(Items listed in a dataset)
============================================================

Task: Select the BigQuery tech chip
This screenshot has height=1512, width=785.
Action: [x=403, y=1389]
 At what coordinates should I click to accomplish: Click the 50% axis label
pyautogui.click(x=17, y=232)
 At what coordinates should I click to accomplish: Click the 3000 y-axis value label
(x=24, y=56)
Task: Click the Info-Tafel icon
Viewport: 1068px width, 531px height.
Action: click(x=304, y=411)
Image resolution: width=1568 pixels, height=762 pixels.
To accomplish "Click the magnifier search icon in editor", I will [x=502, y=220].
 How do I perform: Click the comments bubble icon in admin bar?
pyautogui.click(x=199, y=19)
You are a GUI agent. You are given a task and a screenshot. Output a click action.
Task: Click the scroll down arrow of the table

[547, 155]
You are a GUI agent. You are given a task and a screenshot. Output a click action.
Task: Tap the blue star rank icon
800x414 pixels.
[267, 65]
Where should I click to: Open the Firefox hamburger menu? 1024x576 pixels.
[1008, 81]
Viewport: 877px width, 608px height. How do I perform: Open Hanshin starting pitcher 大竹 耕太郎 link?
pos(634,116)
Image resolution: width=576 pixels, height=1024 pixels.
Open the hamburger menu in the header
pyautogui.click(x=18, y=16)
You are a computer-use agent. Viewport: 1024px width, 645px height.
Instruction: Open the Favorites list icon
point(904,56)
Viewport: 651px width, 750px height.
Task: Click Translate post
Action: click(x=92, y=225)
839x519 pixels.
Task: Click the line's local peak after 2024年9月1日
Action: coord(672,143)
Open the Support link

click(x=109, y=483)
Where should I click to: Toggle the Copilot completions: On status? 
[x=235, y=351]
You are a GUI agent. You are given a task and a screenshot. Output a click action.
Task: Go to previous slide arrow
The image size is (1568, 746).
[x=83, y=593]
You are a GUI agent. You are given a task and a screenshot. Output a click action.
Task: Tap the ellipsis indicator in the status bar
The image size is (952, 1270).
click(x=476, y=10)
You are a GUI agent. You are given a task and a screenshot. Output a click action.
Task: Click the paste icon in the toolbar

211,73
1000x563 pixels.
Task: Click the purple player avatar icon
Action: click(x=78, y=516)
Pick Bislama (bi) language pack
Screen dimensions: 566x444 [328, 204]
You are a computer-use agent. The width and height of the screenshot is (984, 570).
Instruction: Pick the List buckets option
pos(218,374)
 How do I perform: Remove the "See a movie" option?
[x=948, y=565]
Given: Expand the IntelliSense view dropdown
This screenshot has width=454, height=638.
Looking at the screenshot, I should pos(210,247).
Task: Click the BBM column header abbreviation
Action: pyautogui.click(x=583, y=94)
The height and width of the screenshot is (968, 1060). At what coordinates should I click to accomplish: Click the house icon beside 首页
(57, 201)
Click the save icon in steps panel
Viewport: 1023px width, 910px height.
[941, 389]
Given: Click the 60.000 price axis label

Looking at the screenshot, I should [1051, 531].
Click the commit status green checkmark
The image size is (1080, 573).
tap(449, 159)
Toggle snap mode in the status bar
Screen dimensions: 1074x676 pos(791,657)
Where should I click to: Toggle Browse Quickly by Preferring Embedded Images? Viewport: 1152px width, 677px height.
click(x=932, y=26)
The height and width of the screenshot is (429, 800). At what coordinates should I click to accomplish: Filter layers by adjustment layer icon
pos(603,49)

============================================================

■ Task brief ■
Produce an exact copy of all the records.

■ Response area ■
Task: Select the BigQuery tech chip
This screenshot has height=1512, width=785.
Action: [x=403, y=1389]
 At what coordinates should I click to accomplish: Click the 50% axis label
pyautogui.click(x=17, y=232)
 At what coordinates should I click to accomplish: Click the 3000 y-axis value label
(x=24, y=56)
Task: Click the Info-Tafel icon
Viewport: 1068px width, 531px height.
Action: click(x=304, y=411)
Image resolution: width=1568 pixels, height=762 pixels.
To accomplish "Click the magnifier search icon in editor", I will [x=502, y=220].
 How do I perform: Click the comments bubble icon in admin bar?
pyautogui.click(x=199, y=19)
You are a GUI agent. You are given a task and a screenshot. Output a click action.
Task: Click the scroll down arrow of the table

[547, 155]
You are a GUI agent. You are given a task and a screenshot. Output a click action.
Task: Tap the blue star rank icon
800x414 pixels.
[267, 65]
Where should I click to: Open the Firefox hamburger menu? 1024x576 pixels.
[1008, 81]
Viewport: 877px width, 608px height. How do I perform: Open Hanshin starting pitcher 大竹 耕太郎 link?
pos(634,116)
Image resolution: width=576 pixels, height=1024 pixels.
Open the hamburger menu in the header
pyautogui.click(x=18, y=16)
You are a computer-use agent. Viewport: 1024px width, 645px height.
Instruction: Open the Favorites list icon
point(904,56)
Viewport: 651px width, 750px height.
Task: Click Translate post
Action: click(x=92, y=225)
839x519 pixels.
Task: Click the line's local peak after 2024年9月1日
Action: coord(672,143)
Open the Support link

click(x=109, y=483)
Where should I click to: Toggle the Copilot completions: On status? 
[x=235, y=351]
You are a GUI agent. You are given a task and a screenshot. Output a click action.
Task: Go to previous slide arrow
The image size is (1568, 746).
[x=83, y=593]
You are a GUI agent. You are given a task and a screenshot. Output a click action.
Task: Tap the ellipsis indicator in the status bar
The image size is (952, 1270).
click(x=476, y=10)
You are a GUI agent. You are given a task and a screenshot. Output a click action.
Task: Click the paste icon in the toolbar

211,73
1000x563 pixels.
Task: Click the purple player avatar icon
Action: click(x=78, y=516)
Pick Bislama (bi) language pack
Screen dimensions: 566x444 [328, 204]
You are a computer-use agent. The width and height of the screenshot is (984, 570).
Instruction: Pick the List buckets option
pos(218,374)
 How do I perform: Remove the "See a movie" option?
[x=948, y=565]
Given: Expand the IntelliSense view dropdown
This screenshot has width=454, height=638.
Looking at the screenshot, I should pos(210,247).
Task: Click the BBM column header abbreviation
Action: pyautogui.click(x=583, y=94)
The height and width of the screenshot is (968, 1060). At what coordinates should I click to accomplish: Click the house icon beside 首页
(57, 201)
Click the save icon in steps panel
Viewport: 1023px width, 910px height.
[941, 389]
Given: Click the 60.000 price axis label

Looking at the screenshot, I should [1051, 531].
Click the commit status green checkmark
The image size is (1080, 573).
tap(449, 159)
Toggle snap mode in the status bar
Screen dimensions: 1074x676 pos(791,657)
Where should I click to: Toggle Browse Quickly by Preferring Embedded Images? Viewport: 1152px width, 677px height.
click(x=932, y=26)
The height and width of the screenshot is (429, 800). At what coordinates should I click to accomplish: Filter layers by adjustment layer icon
pos(603,49)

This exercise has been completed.